The Challenge
Synomics’ combination of a proprietary technology platform and deep industry experience offers unique potential to identify trait-associated, combinatorial and predictive SNPs that standard GWAS does not find and translate these SNPs to genomic prediction models which out-perform current best-in-class.
Egg weight (EW) is an economically important trait which displays a consecutive increase with a hen’s age. As EW is lowly heritable in older birds, this case study focused on EW at week 56 (EW56).

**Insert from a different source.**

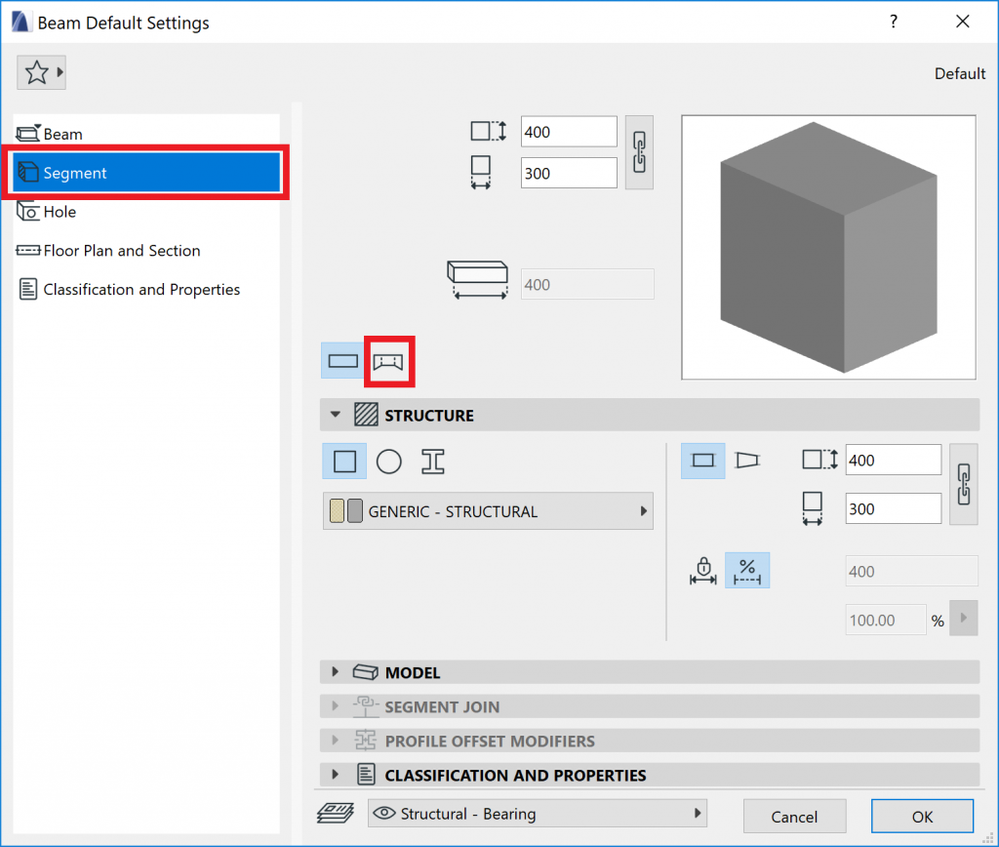Select the rectangular cross-section shape

[345, 461]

We used a publicly available dataset of 1,027 hens, to investigate the additional, detailed insight our platform was able to discover above standard industry analyses and quantified the impact this additional insight has when translated to a genomic prediction model and genomic selection.

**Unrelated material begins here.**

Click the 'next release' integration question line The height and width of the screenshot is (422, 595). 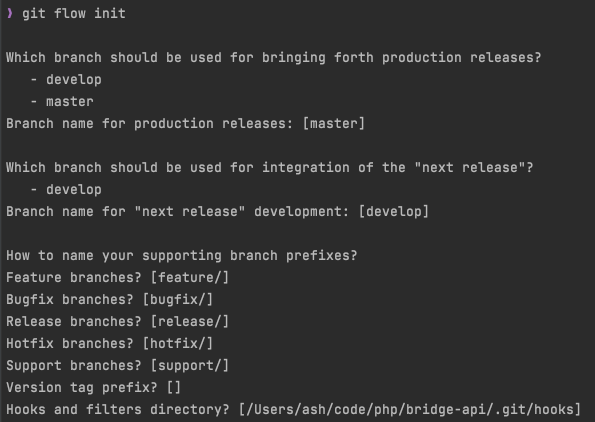[x=270, y=168]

Genotype and phenotype datasets were analysed in Synomics’ proprietary platform, identifying high-order combinations of SNPs (including epistatic interactions). These combinations capture the non-linearity of biological effects and the impact they have on phenotypes much better than existing methods based on single features (such as GWAS). These novel, biologically, and statistically relevant genetic variants were then incorporated into our next-generation genomic evaluation method.
The Results
Even with the comparatively small dataset, Synomics’ platform identified signals sufficient to detect 2,018 highly-predictive SNPs which mapped to 122 genes, which are potential targets for intervention. We were able to find these SNPs despite the small sample size and relatively high SNP chip density. We also identified 3 significant GO-terms, one supported in literature and the others interesting targets for further investigation. Conversion of the unique SNP combinations into a standard genomic prediction model showed step-change improvement in key metrics as well as a materially wider EBV distribution compared with standard breeding models. This results in an increased genetic gain in laying hen breeding.